## ASSIGNED TASK
Would you please return the line containing "Viewport: 799px width, 554px" and all the lines after it through the end of the records below, unchanged and on their own?

Stored data:
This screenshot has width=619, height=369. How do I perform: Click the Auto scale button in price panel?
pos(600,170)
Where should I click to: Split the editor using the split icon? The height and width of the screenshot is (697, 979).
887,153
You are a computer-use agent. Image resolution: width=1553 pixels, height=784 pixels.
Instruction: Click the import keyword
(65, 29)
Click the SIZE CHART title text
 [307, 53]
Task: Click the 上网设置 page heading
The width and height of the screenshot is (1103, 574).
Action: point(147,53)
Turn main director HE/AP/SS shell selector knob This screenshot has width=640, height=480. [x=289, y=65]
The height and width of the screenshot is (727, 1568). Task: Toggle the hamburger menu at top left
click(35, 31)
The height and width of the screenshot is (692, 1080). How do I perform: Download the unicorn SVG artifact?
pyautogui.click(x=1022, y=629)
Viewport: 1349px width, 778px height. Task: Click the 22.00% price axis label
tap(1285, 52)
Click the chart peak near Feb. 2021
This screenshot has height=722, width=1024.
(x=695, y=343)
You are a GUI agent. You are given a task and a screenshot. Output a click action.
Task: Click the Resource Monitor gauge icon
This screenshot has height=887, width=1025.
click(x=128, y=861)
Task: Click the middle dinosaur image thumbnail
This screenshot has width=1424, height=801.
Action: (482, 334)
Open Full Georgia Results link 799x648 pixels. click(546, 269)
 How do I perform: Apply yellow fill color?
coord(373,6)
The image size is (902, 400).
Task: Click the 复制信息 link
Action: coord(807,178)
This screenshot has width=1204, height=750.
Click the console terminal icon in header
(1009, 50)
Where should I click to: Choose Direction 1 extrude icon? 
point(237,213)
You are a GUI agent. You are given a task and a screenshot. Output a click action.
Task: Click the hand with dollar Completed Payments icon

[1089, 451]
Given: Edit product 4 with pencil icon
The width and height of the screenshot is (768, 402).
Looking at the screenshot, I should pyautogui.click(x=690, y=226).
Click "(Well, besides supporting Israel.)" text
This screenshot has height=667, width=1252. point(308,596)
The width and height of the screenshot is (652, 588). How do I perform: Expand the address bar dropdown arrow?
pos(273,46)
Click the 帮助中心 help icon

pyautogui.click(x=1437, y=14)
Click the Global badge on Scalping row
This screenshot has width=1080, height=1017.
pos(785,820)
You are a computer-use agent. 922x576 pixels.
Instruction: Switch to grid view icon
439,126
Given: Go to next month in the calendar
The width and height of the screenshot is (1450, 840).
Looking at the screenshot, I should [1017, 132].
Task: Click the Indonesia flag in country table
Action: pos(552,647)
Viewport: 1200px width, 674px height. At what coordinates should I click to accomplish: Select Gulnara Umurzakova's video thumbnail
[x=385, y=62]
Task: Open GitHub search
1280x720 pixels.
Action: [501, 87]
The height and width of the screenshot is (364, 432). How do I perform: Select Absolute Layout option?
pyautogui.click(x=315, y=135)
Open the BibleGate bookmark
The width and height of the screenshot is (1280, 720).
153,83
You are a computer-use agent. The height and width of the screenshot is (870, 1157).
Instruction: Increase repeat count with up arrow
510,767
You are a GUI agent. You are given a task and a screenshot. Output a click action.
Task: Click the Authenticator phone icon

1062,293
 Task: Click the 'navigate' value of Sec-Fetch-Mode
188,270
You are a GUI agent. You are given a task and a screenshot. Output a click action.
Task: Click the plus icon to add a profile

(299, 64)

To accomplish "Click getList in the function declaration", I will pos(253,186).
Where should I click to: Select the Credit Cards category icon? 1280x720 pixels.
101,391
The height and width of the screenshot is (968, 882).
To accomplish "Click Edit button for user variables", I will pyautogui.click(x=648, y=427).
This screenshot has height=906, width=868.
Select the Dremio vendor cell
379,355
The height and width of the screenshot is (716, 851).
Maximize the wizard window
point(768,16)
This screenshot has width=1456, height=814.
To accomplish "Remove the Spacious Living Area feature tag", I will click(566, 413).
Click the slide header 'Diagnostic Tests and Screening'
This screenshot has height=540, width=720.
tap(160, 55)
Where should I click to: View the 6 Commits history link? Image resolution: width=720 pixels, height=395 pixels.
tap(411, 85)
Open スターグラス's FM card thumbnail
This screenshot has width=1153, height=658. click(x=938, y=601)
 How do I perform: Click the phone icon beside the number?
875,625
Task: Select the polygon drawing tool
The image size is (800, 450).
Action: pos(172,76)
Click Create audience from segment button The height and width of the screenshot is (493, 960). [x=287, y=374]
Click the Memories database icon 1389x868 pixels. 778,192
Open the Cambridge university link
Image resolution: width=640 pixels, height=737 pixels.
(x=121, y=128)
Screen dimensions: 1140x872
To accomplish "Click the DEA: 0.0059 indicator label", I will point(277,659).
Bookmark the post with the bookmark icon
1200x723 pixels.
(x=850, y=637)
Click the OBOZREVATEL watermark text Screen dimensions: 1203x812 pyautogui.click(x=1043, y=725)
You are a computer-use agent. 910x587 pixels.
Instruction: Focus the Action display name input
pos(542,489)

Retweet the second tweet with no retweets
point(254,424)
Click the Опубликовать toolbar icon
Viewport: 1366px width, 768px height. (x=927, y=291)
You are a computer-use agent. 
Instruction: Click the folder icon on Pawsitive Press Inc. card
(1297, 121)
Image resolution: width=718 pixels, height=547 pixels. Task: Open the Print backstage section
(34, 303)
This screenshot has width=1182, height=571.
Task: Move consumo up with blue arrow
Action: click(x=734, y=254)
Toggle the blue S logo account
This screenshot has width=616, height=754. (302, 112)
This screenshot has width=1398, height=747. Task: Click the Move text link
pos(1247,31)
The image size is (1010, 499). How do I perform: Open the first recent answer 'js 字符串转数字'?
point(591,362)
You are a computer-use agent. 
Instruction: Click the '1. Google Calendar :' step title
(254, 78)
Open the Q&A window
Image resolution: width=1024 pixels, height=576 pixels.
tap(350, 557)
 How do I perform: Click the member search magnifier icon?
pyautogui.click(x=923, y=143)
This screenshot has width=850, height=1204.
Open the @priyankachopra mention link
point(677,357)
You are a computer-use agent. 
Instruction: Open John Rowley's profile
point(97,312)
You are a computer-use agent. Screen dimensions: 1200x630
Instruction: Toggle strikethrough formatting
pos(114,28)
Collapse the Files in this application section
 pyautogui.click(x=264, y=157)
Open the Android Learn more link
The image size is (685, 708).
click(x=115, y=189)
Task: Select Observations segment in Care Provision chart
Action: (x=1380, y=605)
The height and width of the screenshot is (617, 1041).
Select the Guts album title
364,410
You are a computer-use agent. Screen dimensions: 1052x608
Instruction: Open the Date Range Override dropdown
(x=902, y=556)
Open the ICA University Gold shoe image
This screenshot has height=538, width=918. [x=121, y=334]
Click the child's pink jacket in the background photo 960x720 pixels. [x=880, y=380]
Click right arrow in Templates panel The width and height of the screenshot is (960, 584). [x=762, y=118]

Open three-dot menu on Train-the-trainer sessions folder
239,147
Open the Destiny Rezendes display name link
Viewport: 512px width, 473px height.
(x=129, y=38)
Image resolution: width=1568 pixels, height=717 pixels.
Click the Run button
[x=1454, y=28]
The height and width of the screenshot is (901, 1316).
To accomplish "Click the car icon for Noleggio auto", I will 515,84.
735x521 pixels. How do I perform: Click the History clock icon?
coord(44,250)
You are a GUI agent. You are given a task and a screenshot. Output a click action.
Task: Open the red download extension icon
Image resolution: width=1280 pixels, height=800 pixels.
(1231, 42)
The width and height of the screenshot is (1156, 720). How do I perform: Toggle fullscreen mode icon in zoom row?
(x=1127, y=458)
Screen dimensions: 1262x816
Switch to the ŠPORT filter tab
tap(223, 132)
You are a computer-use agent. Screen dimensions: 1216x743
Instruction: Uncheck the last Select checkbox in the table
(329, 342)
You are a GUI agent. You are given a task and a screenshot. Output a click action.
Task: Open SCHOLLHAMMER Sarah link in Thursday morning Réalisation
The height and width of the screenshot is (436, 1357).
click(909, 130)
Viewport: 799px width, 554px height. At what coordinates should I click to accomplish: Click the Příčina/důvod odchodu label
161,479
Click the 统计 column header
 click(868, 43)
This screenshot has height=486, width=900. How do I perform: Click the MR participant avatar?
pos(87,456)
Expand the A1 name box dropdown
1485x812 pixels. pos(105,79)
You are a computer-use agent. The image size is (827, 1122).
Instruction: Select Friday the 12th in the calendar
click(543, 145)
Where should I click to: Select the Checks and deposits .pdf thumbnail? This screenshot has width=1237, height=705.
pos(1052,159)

## ANSWER SECTION
Viewport: 799px width, 554px height. At what coordinates should I click to accomplish: Click the Příčina/důvod odchodu label
161,479
Click the 统计 column header
 click(868, 43)
This screenshot has height=486, width=900. How do I perform: Click the MR participant avatar?
pos(87,456)
Expand the A1 name box dropdown
1485x812 pixels. pos(105,79)
You are a computer-use agent. The image size is (827, 1122).
Instruction: Select Friday the 12th in the calendar
click(543, 145)
Where should I click to: Select the Checks and deposits .pdf thumbnail? This screenshot has width=1237, height=705.
pos(1052,159)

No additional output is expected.